Dataset records =

--------------------------------------------------

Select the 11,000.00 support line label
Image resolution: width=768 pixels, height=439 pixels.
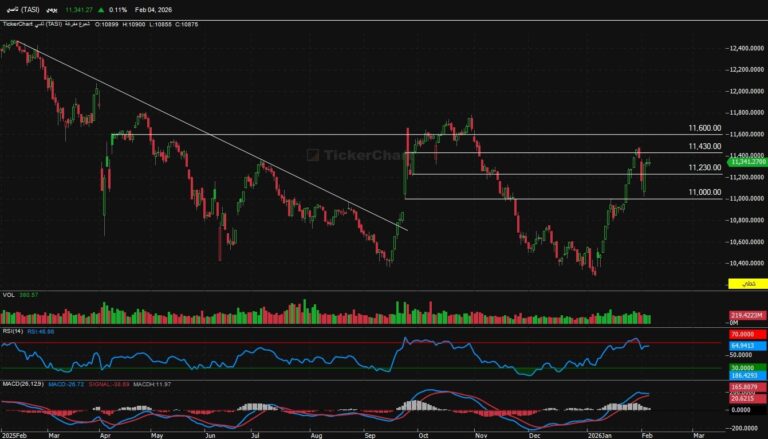[705, 192]
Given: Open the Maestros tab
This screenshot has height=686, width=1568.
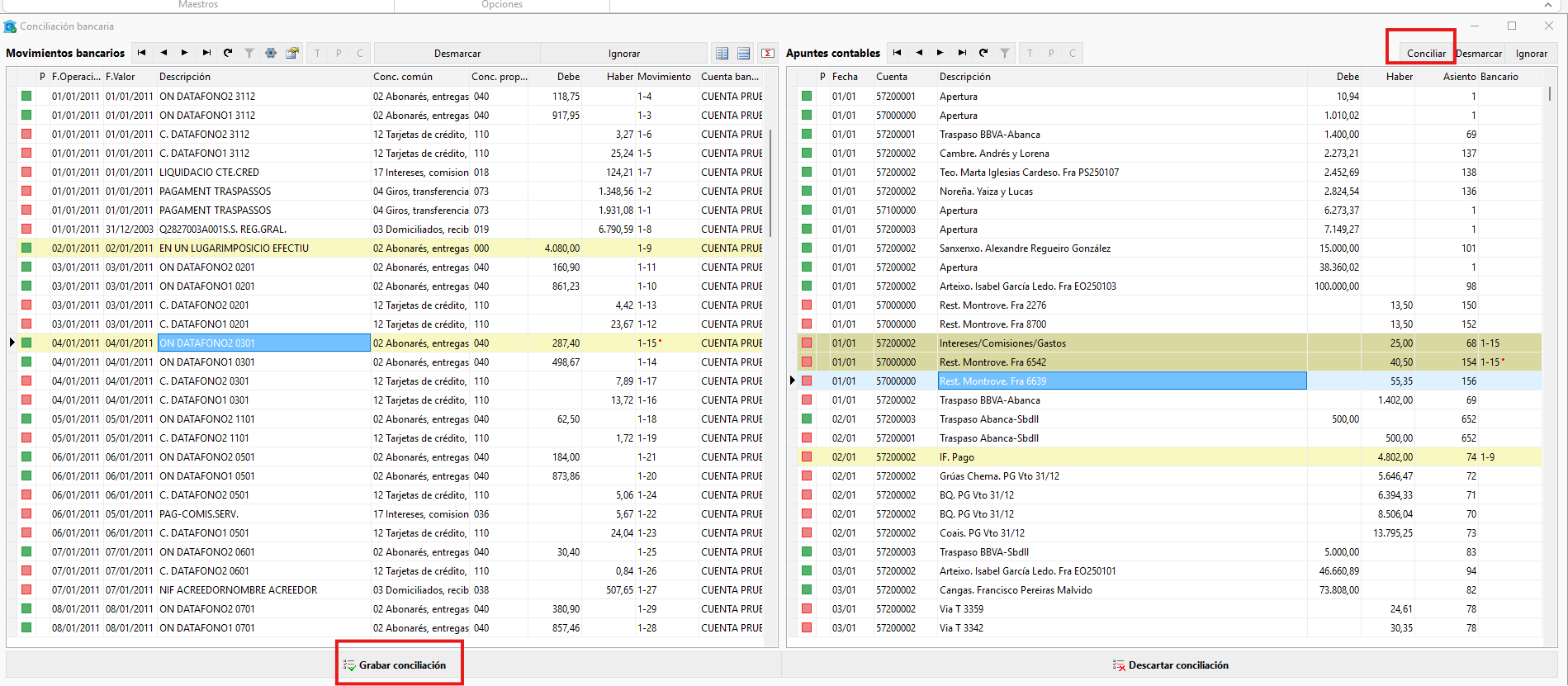Looking at the screenshot, I should (198, 5).
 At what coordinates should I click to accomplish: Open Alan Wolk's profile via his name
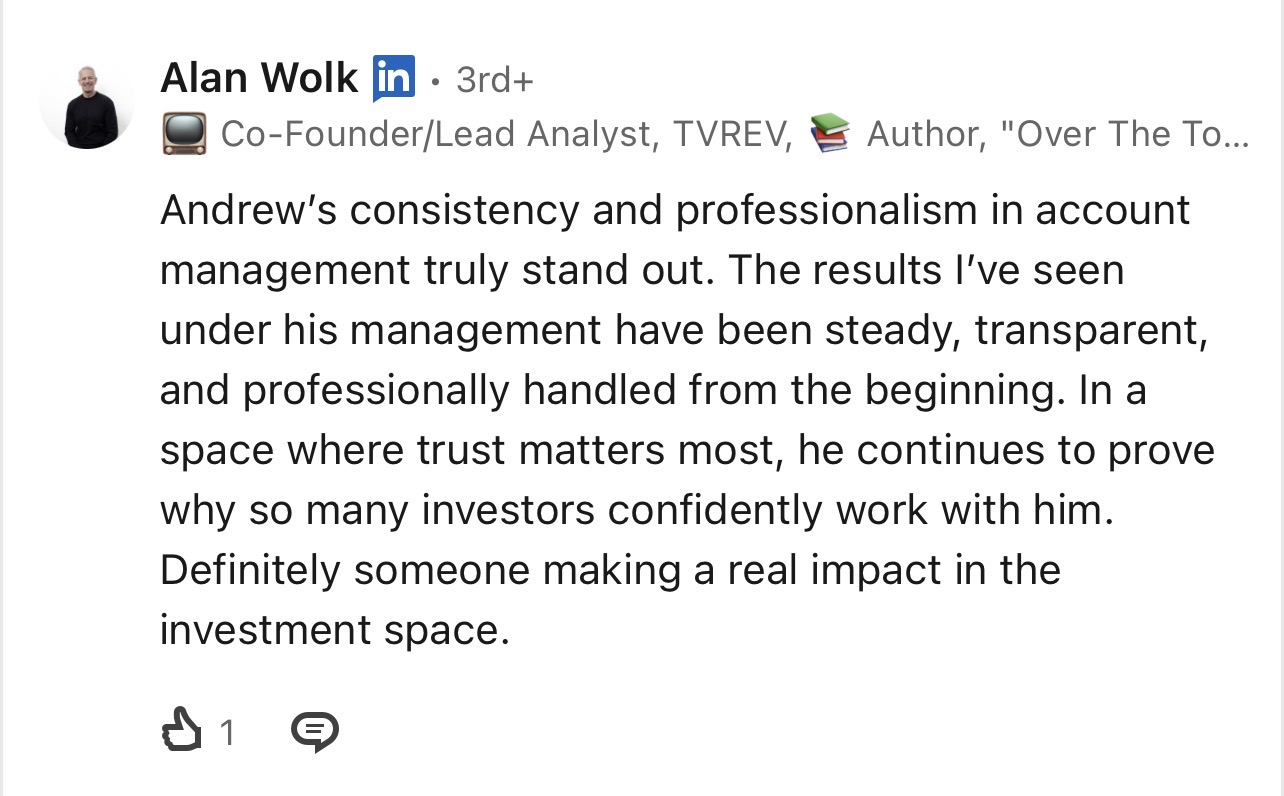click(x=259, y=77)
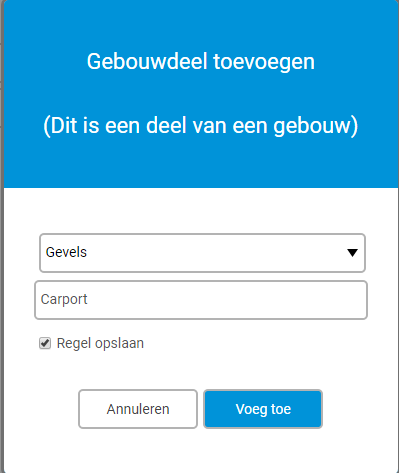
Task: Click the Gevels text in the combo box
Action: pyautogui.click(x=66, y=252)
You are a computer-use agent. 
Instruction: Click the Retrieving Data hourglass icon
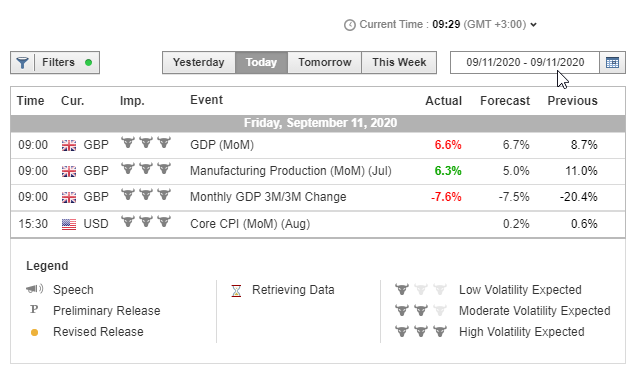point(236,291)
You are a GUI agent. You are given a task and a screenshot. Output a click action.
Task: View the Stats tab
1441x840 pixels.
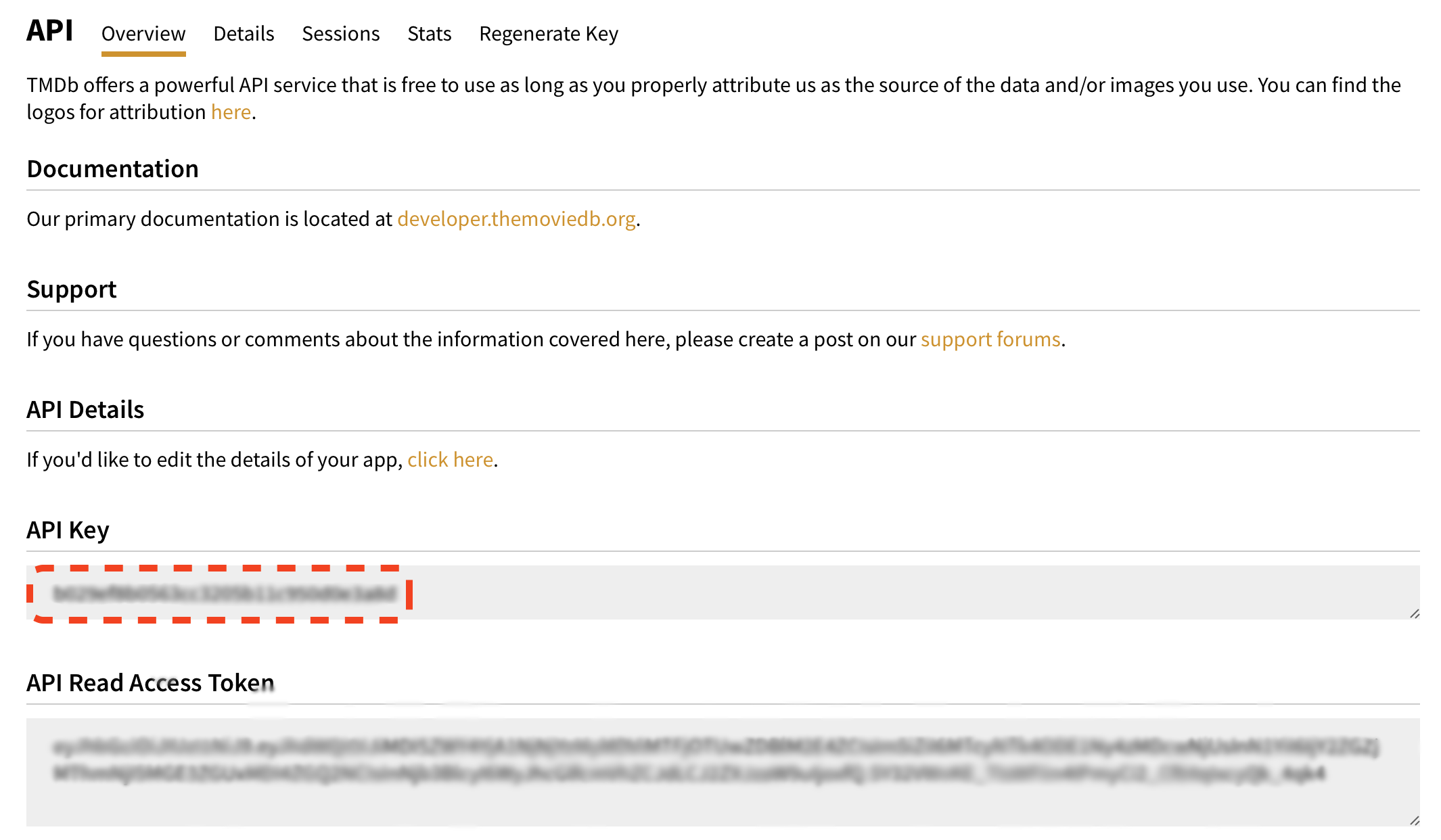429,33
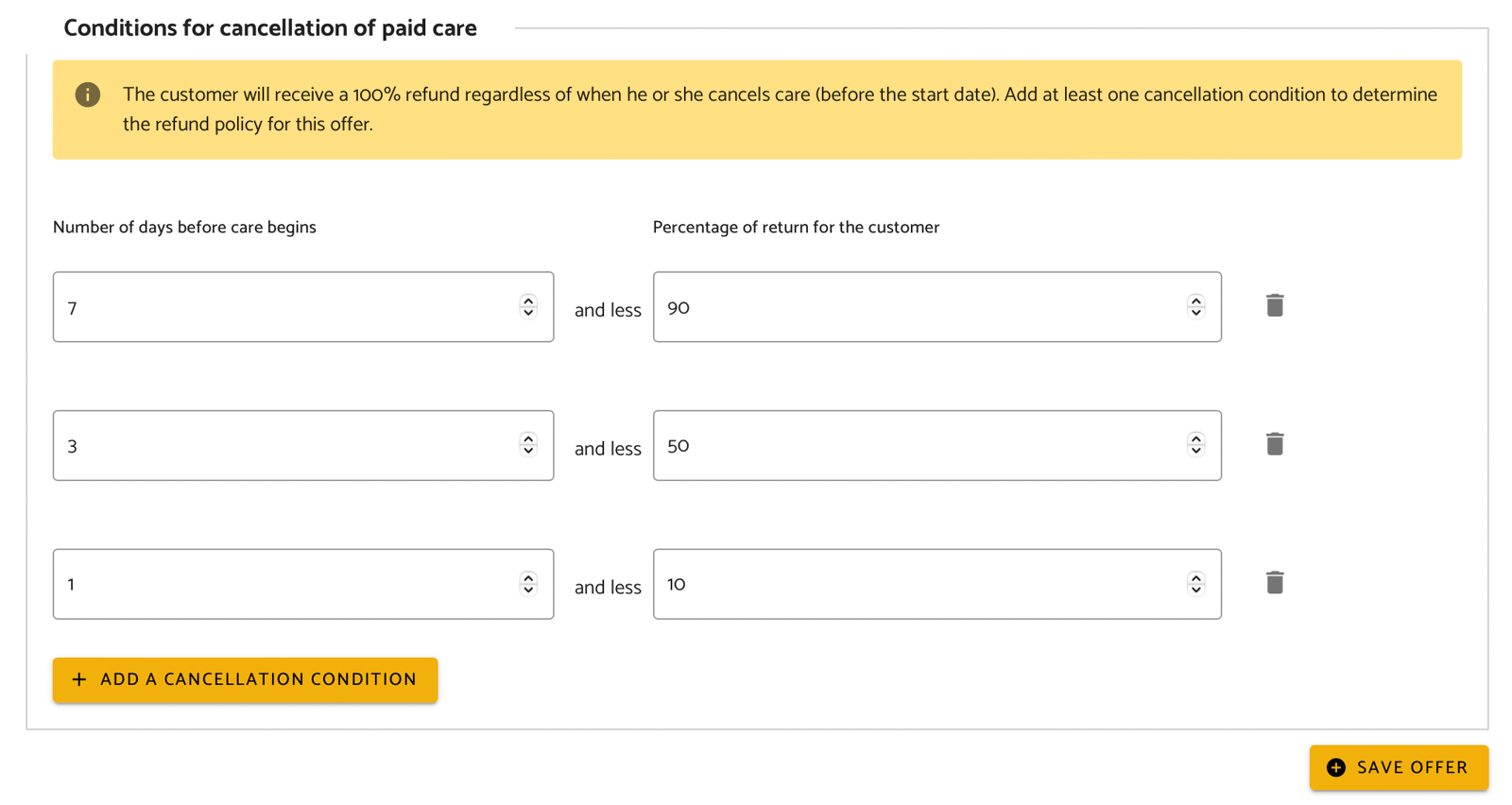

--------------------------------------------------

What the exercise asks =
Copy each entry exactly as written, and drop the pictures from the copy.

Exercise response =
Select the 11,000.00 support line label
Image resolution: width=768 pixels, height=439 pixels.
[705, 192]
Given: Open the Maestros tab
This screenshot has height=686, width=1568.
Looking at the screenshot, I should (198, 5).
 At what coordinates should I click to accomplish: Open Alan Wolk's profile via his name
click(x=259, y=77)
Task: Click the Gevels text in the combo box
Action: pyautogui.click(x=66, y=252)
You are a computer-use agent. 
Instruction: Click the Retrieving Data hourglass icon
point(236,291)
You are a GUI agent. You are given a task and a screenshot. Output a click action.
Task: View the Stats tab
1441x840 pixels.
429,33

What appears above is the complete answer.